UACES Facebook Sierra Redwood (Giant Sequoia)

Sierra Redwood (Giant Sequoia)

Plant of the Week

Giant Sequoia, Sierra Redwood
Latin: Sequoiadendron giganteum

No photo available.

Nature has many spectacular sights if one is only willing to look. The scene that really blew my socks off was seeing the grandeur of the giant sequoia. I knew they were big, but I had no idea just how big. I live on the side of Mt. Sequoia in Fayetteville and the trunk of the General Sherman behemoth is as wide as my house is long and as tall as a 30 story building. By any measure, that’s impressive.

Two redwood species occur in California -- the Coastal Redwood, Sequoia sempervirens, which occupies a narrow strip of land in the fog belt in the northern half of the state, and the Giant Sequoia which occurs in the dry Sierra Nevada range at elevations from 5,000 to 8,000 feet in the west-central part of the state.
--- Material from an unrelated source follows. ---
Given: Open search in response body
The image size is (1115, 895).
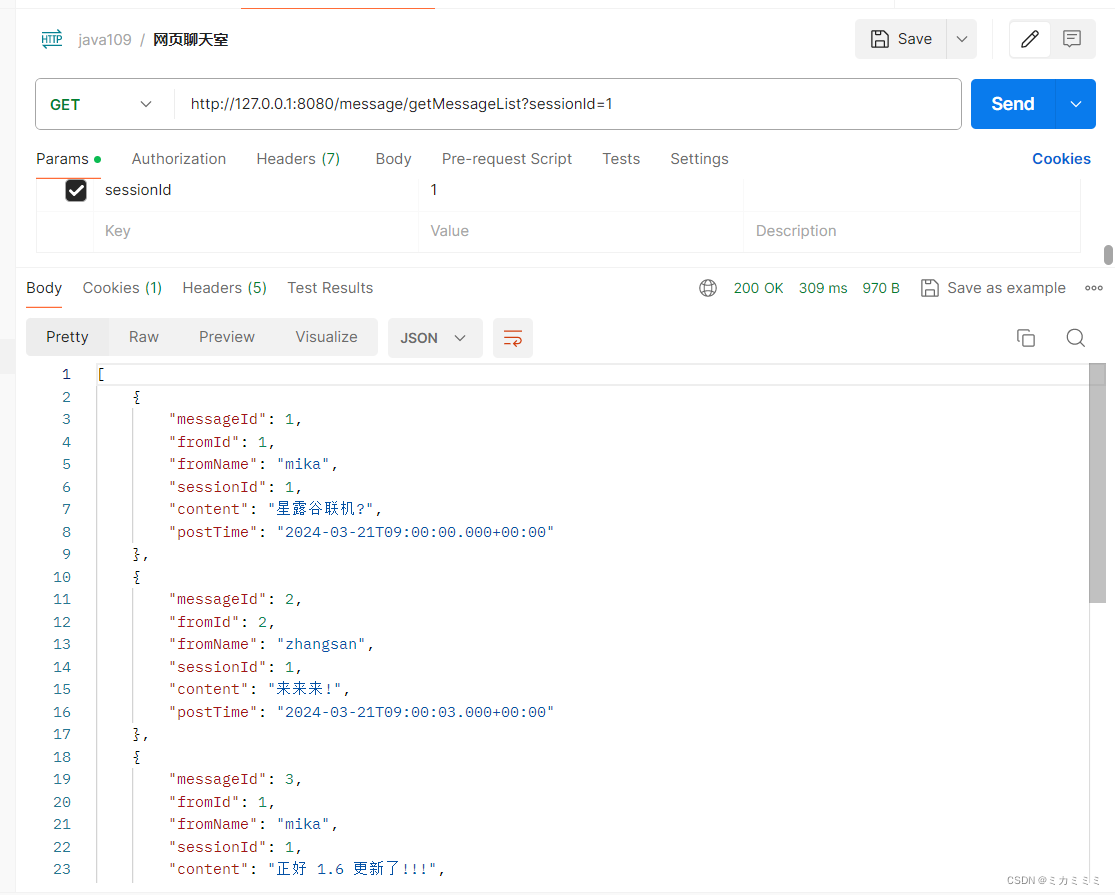Looking at the screenshot, I should 1075,338.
For those who like the anorexic look of today’s models, the coastal redwood will be your favorite; but for those of us who can identify with a bulging waist line, the squatty giant sequoias are for you.

Naming the most impressive North American trees after a native American Cherokee was an appropriate, but somewhat surprising, choice. Chief Sequoia was born around 1770 in eastern Tennessee, where he lived when he developed his famous Cherokee alphabet. In 1818, he left his eastern home with the gentle persuasion of government policy and moved near present day Russellville in Arkansas Territory, where he ran a blacksmith shop and had a small salt spring. In 1828 he went to Washington and was one of the Cherokee delegation that signed the treaty designating the land west of a line extending north from Fort Smith to the northern boundary of Arkansas Territory as the new Cherokee Nation homeland. Sequoia relocated to his farm north of Sallisaw, OK in 1828. In 1843 Sequoia died along a trail in northern Mexico attempting to locate a lost band of Cherokee that was rumored to be in the area.
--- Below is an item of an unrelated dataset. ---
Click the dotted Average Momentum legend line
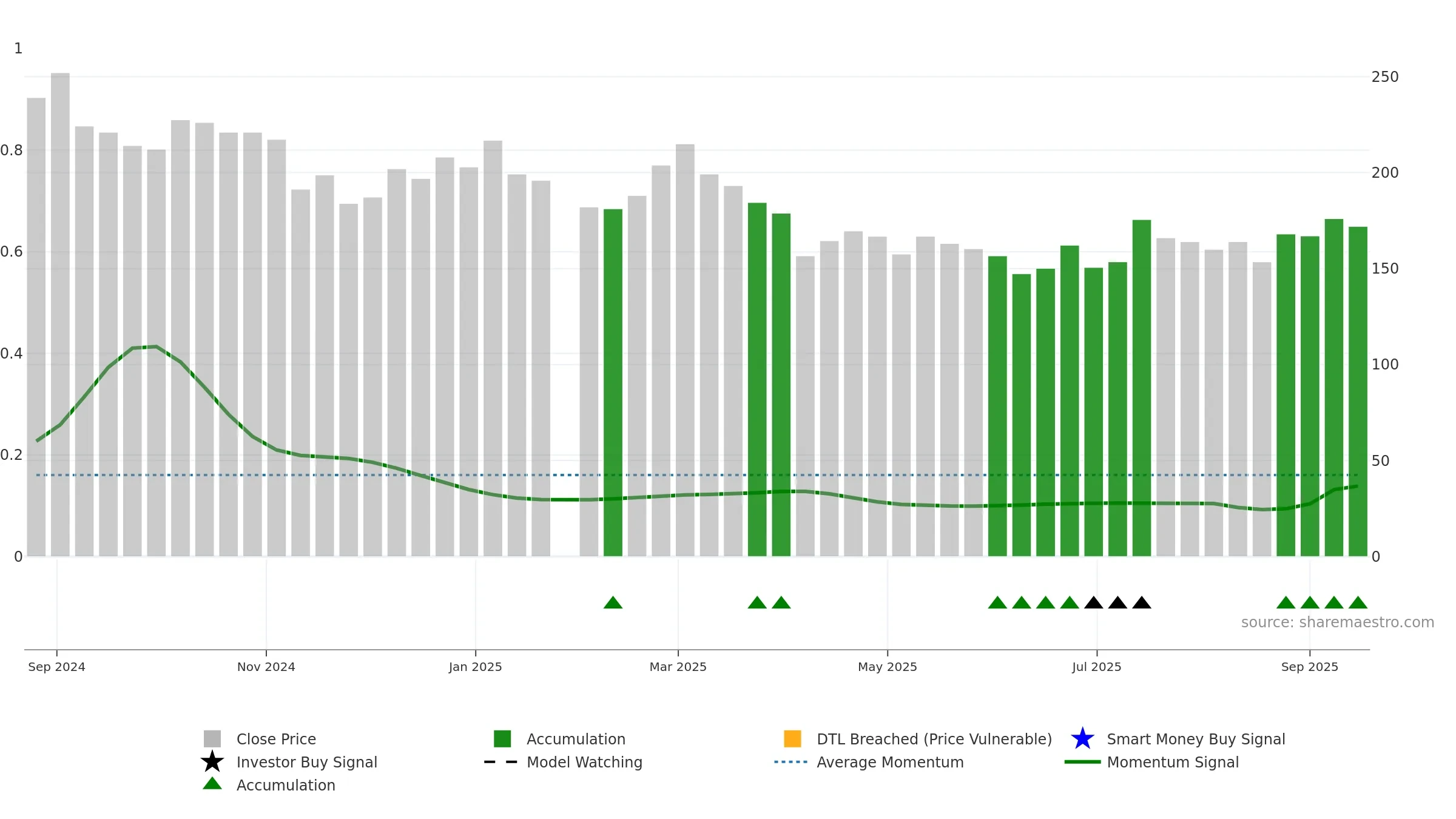 tap(790, 762)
The coastal redwood was first discovered by botanists in the 1790's and was initially classified as a type of bald cypress. In 1847, the Austrian botanist Stephan Endlicher reclassified the coastal redwood into a new genus he named after Sequoia, who was reported missing and presumed dead. The big trees were not discovered until the Walker Expedition of 1833 and they were recognized as a new species of the genus Sequoia in 1854 by a French botanist name Decaisne. In 1939, a University of Illinois botanist named J. T. Buchholtz counted chromosomes and reclassified the Giant Sequoia into its own genus, Sequoiadendron.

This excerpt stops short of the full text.